R.Strauss 交響詩「ツァラトゥストラはかく語りき」
(ジョルジュ・プレートル/フィルハーモニア管弦楽団)


RCA VD87733 1983年録音 R.Strauss

交響詩「ツァラトゥストラはかく語りき」

ジョルジュ・プレートル/フィルハーモニア管弦楽団

RCA VD87733 1983年録音

 2008年のニュー・イヤー・コンサートで思わぬ注目を集めたプレートル(1924-)も高齢故、実質上引退状態かと思われます。特定の定まったポストに就いていないのは、裕福な資産家?そんな想像をしていたら、ちゃんと苦学生だったらしいから、彼の生き方の問題なのでしょう。レパートリー、表現も含め自分の好きなことのみ徹底した生き方なのか。Poulencやら仏蘭西近代の録音の印象があるけれど、著名なDebussyやらRavel の録音ってありましたっけ?Brahms のライヴ音源は入手したけれど、Beethoven の交響曲は見たことはありません。

 タワーレコードでの復刻(+Sibelius )があるけれど、これはCD一枚37分の贅沢収録!って、いまやデータ入手。そんなコメントも無意味になりました。ディジタル時代入った優秀録音。ロンドン・ウォルサムストウ・タウン・ホールにて収録(エンジニア;マイケル・グレイ、プロデューサー;チャールズ・ゲルハルト)。映画「2001年宇宙の旅」(1968年)によって、そのカッコ良い冒頭の金管(自然の動機)+ティンパニのみ有名になった「ツァラ」〜その実、意外と難解な作品か、と思います(なんせ由来は哲学書だからね)。日本では1970年前後ズービン・メータ/ロサンゼルス・フィルのLP(1968年)がベストセラーになって人気が広がったと作品と記憶。閑話休題(それはさておき)

 緻密細部の描き込みより、作品を大づかみにデフォルメすることも多いプレートル、ここでは鮮明な音質+オーケストラの優秀な機能も含め、わかりやすい迫力演奏になっておりました。Einleitung(導入部)の重低音オルガン響き渡ってトランペットは抑え気味、ティンパニの叩きつけるようなド迫力に押され、例の前のめりっぽい勢い表現に金管も呼応します。Von den Hinterweltlern(世界の背後を説く者について)。弦は濃厚纏綿にヴィヴラートたっぷり、入念に歌われ高揚します。続くVon der grosen sehnsucht(大いなる憧れについて)弦も金管も表情豊かに劇的振幅の広いもの。Von den Freuden und Leidenschaften(喜びと情熱について)はいっそう陰影深まって金管とティンパニ(存在感は一貫して突出!)の衝突+オルガン、ハープが華やかに色を添えております。

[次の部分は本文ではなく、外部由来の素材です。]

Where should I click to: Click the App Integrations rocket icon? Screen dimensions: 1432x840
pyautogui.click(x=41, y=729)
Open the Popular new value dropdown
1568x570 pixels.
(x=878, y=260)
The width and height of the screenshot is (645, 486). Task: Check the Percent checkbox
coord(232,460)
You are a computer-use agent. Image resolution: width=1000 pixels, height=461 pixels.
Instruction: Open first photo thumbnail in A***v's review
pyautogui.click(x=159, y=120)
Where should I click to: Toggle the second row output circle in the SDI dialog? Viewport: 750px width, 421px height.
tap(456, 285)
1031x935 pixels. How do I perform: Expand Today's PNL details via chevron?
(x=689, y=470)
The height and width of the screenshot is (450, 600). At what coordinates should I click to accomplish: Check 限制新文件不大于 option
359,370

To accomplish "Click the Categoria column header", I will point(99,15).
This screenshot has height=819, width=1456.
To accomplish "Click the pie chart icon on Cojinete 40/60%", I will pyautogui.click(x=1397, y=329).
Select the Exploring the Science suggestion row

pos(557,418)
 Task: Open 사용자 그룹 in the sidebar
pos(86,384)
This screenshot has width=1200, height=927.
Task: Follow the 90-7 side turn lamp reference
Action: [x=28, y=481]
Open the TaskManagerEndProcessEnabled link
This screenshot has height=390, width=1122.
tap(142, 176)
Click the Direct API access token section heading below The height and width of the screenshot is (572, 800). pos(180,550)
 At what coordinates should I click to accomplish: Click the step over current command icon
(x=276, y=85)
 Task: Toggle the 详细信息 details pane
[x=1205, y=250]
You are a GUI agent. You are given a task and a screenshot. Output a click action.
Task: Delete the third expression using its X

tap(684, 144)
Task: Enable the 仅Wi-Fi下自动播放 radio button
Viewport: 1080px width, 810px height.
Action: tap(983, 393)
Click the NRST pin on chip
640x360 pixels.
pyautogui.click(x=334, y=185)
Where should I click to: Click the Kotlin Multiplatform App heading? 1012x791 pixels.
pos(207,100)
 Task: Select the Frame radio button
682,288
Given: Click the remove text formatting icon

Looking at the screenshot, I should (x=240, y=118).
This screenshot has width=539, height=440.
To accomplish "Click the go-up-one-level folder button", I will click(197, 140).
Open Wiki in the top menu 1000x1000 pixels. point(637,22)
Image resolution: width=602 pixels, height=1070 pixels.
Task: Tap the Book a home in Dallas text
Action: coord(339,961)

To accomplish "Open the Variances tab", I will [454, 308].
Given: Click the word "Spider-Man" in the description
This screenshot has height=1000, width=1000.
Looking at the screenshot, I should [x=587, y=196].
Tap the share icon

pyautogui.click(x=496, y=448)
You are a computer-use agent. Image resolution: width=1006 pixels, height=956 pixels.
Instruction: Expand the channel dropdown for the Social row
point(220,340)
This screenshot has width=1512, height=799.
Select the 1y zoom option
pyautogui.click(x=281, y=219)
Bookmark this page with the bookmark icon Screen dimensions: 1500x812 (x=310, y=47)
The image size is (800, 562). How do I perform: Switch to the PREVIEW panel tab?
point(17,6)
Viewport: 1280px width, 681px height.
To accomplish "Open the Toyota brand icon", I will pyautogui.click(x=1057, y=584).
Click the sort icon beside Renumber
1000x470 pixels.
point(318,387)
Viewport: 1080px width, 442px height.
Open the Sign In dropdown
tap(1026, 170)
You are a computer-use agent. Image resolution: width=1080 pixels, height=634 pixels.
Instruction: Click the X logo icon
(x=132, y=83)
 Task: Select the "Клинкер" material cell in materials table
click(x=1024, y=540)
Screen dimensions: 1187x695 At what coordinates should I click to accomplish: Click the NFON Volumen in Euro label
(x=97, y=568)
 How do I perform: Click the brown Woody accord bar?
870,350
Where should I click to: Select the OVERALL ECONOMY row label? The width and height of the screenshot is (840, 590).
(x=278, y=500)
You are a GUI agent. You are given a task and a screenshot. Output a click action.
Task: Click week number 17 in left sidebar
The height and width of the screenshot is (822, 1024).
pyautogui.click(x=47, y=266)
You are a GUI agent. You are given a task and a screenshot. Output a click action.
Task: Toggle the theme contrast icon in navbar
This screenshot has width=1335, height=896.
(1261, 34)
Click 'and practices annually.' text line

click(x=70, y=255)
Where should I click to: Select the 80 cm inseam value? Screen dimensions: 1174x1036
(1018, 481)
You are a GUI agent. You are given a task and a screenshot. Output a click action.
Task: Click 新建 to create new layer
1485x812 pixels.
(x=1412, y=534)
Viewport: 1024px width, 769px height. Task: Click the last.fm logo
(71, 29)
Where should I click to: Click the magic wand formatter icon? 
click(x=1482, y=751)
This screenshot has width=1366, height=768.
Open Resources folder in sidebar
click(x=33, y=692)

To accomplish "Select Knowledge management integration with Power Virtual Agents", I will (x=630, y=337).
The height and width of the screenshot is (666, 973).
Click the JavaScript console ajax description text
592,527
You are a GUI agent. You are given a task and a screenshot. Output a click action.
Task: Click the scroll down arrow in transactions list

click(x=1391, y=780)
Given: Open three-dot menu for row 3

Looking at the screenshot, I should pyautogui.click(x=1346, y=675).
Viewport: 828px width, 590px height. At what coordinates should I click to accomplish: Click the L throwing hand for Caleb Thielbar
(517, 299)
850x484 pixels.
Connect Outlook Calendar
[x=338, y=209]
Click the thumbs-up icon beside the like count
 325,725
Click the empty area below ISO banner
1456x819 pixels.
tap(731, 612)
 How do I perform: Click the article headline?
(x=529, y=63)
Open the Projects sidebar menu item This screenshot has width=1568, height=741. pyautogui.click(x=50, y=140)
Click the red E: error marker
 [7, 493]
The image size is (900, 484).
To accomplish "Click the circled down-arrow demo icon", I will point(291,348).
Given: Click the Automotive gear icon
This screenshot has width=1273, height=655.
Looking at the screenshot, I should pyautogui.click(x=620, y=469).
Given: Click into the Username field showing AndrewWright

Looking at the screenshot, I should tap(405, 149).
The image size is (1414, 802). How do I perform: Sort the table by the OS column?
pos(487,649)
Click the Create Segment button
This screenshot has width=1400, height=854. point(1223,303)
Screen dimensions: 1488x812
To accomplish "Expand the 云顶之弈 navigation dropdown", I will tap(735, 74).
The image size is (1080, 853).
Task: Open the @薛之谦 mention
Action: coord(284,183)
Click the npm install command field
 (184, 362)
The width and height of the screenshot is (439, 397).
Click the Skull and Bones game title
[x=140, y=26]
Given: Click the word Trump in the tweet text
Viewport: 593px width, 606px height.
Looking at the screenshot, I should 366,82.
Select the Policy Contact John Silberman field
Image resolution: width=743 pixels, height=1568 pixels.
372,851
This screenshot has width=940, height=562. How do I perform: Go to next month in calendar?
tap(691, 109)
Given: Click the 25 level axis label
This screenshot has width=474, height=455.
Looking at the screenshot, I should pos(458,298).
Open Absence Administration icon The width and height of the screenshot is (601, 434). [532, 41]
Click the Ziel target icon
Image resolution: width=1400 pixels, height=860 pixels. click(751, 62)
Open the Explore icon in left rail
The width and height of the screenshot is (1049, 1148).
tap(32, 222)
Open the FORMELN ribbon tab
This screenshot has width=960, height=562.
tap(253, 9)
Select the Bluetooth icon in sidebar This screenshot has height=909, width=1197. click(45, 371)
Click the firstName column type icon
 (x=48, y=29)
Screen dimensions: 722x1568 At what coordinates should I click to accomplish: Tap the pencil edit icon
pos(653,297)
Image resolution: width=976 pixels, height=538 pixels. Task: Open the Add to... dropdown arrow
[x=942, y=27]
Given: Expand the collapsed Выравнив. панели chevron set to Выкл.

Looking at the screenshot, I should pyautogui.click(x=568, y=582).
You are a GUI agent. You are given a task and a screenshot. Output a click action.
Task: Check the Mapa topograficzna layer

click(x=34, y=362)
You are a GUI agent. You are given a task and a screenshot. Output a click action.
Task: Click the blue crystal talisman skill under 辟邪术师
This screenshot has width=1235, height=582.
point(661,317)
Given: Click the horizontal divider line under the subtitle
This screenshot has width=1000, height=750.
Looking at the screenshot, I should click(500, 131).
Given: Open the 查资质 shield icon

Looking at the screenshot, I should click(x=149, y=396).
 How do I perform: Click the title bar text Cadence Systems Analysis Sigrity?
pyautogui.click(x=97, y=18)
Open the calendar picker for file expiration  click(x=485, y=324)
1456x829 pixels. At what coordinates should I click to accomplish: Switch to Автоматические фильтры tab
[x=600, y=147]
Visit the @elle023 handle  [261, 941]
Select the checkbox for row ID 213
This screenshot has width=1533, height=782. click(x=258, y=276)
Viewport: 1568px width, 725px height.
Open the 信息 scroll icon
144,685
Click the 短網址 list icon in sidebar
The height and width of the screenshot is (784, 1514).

 Das Grablied(墓場の歌)。やや落ち着いた風情が加わるところ、相変わらずプレートルのアツい、うねるような表現継続。Von der Wissenschaft(学問について)は低弦がうごめく静謐へ。木管と弦の絡みがわかりやすく表現され、ここでも自在に熱気と明るさが高まる気配有。「自然の動機」(ほとんど冒頭の大爆発)が呼び水となってDer Genesende(病より癒え行く者)へ。この患者はかなり快復して元気ありますね。ここでお得意のちょっぴり前のめりアッチェランド表現登場。ミスを誘発しやすいトランペットの上昇音型もおみごと、ごりごりとした低弦と管楽器の細かい音型の掛け合いもオーケストラの腕の見せどころでしょう。暗→快活な明るさは病からの復活か。Das Tanzlied(舞踏の歌)はヴァイオリン・ソロが優雅に、ハズむようなリズムに乗ってヴィヴィッド。プレートル、かなりノリノリでっせ。オーボエもホルンも軽妙優美、エエ音やな。ここたっぷり盛り上がってますよ。

 Nachtwandlerlied(夜のさすらい人の歌)。消え入るような落ち着いたラスト。ド素人には冒頭の勇壮な冒頭回帰がわかりやすいけど(例えば「英雄の生涯」)Tanzlied(舞踏の歌)たっぷり暴れて(8:55は最大)ラスト佳きクールダウンなのでしょう。

 100人必要な4管編成、オルガン、ハープでしょ?弦のパートは5部どころか更に分割されているそうだし、フクザツ多岐な作品、”緻密細部の描き込みより、作品を大づかみにデフォルメする”プレートルはツボを押さえて、みごとな完成度でした。「ティル」とか「ドン・ファン」の録音はないのか。